As immigration reform advocates seek to shift to a more state-oriented strategy that combats the tough immigration language coming from Republicans in the 112th Congress, the chairperson of a California immigration reform group believes that the movement’s grassroots supporters have a pretty good chance of holding officials accountable in more progressive states like California.
“California voters sent a strong message this past election that we want hardworking, inclusive and responsive governance, not buck passing and scapegoating. Even some candidates who won seem to have missed the memo. Immigrant families and our growing coalition of supporters stand ready to remind them,” wrote Angelica Salas, chairperson of Californians for Humane Immigrant Rights Leadership and Action Fund (CHIRLA), in an exclusive op-ed for the San Jose Mercury News.
Salas particularly took issue with the immigration stances of California congressmen Dan Lungren and Tom McClintock, Republicans representing the 3rd and 4th districts who strongly support the efforts of Rep. Steve King (R-Iowa) to reform the birthright citizenship definition in the 14th amendment. Both congressmen came out against the notion of birthright citizenship back in April 2009 when they co-sponsored H.R. 1868, the Birthright Citizenship Act of 2009, which amends sec. 301 of the Immigration and Nationality Act to specify individuals in the United States who are nationals and citizens of the country.
Rep. King is set to take the reins of the House immigration subcommittee when the Republicans take control of the House with the new session beginning Wednesday. It’s widely expected that he will take up the issue again, which was referred to the subcommittee on immigration back in May of 2009.
Also in the hardline immigration mix, Salas says, is newly elected California Assemblyman Tim Donnelly, who is aligned with the Minutemen. The movement made headlines way before Arizona’s controversial immigration law for forming a citizen force that patrolled the border because of their belief that the federal government wasn’t coming through on immigration.
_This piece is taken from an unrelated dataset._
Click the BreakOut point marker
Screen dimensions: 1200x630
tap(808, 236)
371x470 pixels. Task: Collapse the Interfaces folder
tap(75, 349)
Despite the setbacks to the immigration reform cause by some Republicans like Donnelly, who supported Arizona’s law, Salas along with her group of supporters are ready to defend their turf from hardline Republicans by using a bottom-up political strategy in which state and local activists carry the momentum of the immigration reform movement.
“They mean to instill fear in immigrants and our supporters. But they should heed a warning themselves. In my travels from Crescent City to Calexico, no issue has united students, parents, administrators, faith leaders, police officers, union activists and business owners the way that opposition to Arizona policy has.”
Efforts from grassroots organizers like Salas demonstrate that the fight over immigration reform is far from over.